To analyze the "acid-alkali complexation" theory and explore the scientific evidence of the interaction from a microscopic point of view, SEM was used to investigate the morphological characteristics of the Sen-Ber. As shown in Fig. 5, the morphology of Sen-Ber showed a strong regularity, which was quite different from Sen and Ber. As shown in Fig. 5c, many clusters were formed by a lot of bifurcated spikes arranged radially at low power. However, the fact was that each cluster was composed of many nanoflakes, as the magnification increased (Fig. 5d). This was a regular molecular arrangement. It was easy to understand self-assembly occurred between two types of molecules during the process of the “acid-alkali complexation”. Meanwhile, the self-assembly phenomena proved that the "acid-alkali complexation" theory was feasible from the microscopic point of view.

Fig. 5.

SEM images of Sen (a), Ber (b), and Sen-Ber (c, d).

In recent years, the self-assembly behavior of molecules was more and more widely used in the field of materials.
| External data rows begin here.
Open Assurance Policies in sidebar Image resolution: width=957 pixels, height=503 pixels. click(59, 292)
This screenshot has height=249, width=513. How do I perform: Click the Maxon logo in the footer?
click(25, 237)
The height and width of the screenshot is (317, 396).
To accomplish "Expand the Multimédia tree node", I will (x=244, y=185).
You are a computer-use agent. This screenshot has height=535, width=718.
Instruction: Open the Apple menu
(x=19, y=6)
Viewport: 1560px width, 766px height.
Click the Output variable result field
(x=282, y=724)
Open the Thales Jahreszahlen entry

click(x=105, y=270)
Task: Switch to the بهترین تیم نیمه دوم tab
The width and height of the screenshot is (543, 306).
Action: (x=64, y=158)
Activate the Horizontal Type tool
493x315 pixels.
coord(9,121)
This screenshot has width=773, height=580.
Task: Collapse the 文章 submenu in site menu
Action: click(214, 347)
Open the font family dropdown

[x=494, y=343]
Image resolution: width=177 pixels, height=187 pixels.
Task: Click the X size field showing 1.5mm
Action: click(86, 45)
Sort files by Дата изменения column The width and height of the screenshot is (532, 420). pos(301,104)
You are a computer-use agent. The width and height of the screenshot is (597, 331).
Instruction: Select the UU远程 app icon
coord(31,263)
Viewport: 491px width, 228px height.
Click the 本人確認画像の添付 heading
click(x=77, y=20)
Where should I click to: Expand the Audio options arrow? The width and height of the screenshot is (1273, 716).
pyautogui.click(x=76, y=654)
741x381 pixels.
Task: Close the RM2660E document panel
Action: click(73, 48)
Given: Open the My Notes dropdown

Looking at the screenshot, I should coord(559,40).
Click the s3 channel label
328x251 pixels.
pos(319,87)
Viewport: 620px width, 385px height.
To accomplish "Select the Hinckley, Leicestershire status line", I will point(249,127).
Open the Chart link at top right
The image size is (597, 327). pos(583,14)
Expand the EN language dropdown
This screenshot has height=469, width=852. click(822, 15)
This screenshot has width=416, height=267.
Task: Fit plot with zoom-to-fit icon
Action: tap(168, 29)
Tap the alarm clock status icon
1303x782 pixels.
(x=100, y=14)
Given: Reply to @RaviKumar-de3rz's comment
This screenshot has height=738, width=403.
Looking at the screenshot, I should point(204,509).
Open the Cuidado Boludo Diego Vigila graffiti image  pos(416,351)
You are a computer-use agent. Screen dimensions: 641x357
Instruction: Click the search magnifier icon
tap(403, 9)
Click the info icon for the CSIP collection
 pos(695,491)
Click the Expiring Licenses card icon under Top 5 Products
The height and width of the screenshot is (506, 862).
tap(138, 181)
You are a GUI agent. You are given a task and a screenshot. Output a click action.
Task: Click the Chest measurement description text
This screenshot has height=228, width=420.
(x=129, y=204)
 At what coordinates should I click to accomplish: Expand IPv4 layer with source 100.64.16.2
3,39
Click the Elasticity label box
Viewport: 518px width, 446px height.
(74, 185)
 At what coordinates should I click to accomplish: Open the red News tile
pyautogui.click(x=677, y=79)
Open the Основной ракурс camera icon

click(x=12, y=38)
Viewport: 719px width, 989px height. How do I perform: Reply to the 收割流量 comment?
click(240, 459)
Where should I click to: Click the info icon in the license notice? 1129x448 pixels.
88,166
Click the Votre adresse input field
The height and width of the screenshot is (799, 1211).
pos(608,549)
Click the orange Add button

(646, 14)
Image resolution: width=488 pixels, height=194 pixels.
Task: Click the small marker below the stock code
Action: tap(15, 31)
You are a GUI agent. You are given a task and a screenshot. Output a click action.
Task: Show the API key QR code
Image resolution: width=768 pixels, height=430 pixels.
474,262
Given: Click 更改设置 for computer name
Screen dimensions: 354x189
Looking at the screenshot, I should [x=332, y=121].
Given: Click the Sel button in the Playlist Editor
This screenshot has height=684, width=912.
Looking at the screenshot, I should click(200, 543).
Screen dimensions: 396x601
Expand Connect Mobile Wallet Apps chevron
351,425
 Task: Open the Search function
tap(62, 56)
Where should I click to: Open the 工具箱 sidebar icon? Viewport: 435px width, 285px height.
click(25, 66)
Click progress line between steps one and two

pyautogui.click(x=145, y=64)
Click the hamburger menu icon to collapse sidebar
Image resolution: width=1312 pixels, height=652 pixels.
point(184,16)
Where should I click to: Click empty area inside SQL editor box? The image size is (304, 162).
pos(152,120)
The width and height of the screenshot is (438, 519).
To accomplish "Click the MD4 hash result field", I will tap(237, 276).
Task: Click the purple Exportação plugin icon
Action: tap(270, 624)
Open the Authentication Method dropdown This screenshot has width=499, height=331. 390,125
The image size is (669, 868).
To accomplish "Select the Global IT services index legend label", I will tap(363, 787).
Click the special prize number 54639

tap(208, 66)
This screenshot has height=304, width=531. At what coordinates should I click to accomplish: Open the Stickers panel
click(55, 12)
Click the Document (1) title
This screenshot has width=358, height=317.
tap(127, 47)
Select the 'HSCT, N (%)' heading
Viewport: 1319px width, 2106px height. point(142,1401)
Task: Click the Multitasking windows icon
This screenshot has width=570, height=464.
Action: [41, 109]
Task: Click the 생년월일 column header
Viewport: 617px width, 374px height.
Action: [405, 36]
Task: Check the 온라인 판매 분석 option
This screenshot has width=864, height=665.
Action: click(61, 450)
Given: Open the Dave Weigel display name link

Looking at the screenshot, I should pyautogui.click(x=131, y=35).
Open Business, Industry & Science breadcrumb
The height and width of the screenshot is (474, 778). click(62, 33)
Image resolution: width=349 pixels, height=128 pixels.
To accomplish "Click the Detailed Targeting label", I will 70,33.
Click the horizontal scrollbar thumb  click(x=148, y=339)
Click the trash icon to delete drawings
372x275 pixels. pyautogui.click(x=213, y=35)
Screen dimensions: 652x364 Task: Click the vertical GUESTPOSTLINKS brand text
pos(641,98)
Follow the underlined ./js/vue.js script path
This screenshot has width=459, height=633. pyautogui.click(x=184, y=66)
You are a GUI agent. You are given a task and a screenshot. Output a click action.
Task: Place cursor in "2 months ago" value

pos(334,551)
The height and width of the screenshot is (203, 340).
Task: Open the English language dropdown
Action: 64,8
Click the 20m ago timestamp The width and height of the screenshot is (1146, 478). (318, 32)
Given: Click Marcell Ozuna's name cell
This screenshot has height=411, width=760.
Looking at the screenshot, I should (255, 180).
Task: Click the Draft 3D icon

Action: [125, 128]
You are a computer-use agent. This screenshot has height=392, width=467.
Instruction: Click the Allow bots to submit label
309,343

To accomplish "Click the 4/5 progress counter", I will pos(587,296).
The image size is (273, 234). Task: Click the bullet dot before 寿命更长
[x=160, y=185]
Different types of weak interactions exist in acid-alkali complexation, such as π-π interactions, van der Waals’ force, hydrophobic force, hydrogen-bonding interactions, etc. (Gao, Liang, Hu & Ju, 2018) Under the action of these forces, there were many self-assembly forms, such as bowl, ball, bundle, flower and so on (Cal, Jaremko, Jaremko & Stefanowicz, 2013; Goskulwad et al., 2016; Ning, Xie, Pan, Li & Yu, 2010; Pachauri, Kern & Balasubramanian, 2010). Changes in microscopic morphology often pointed to changes in molecular arrangement, and the regular arrangement of the molecules indicated that self-assembly occurred. Therefore, it was proved that Ber and the acidic components of Sen could be self-assembled induced by weak bonds.

4. Conclusions

In this study, ITC was used to perform selective experiments on “hooks”. And it proved that the reaction of Ber and sennoside A was spontaneous chemical reactions induced by electrostatic interaction and π-π stacking. It demonstrated that the complexation reaction of Ber and Sen was scientific from molecular thermodynamics whose binding ratio was 2. HPLC-MS² detection method was established to analyze the ingredients of Sen-Ber. Nine compounds were characterized based on their retention behaviors and MS data. Spectral and SEM tests indicated that the properties of Ber changed significantly after complex of Ber and Sen. Various characterization methods indicated that the process of extracting acidic components from Sennae Folium by Ber was a chemical reaction and had good application potential.

Declaration of Competing Interest

The authors declare no conflict of interest.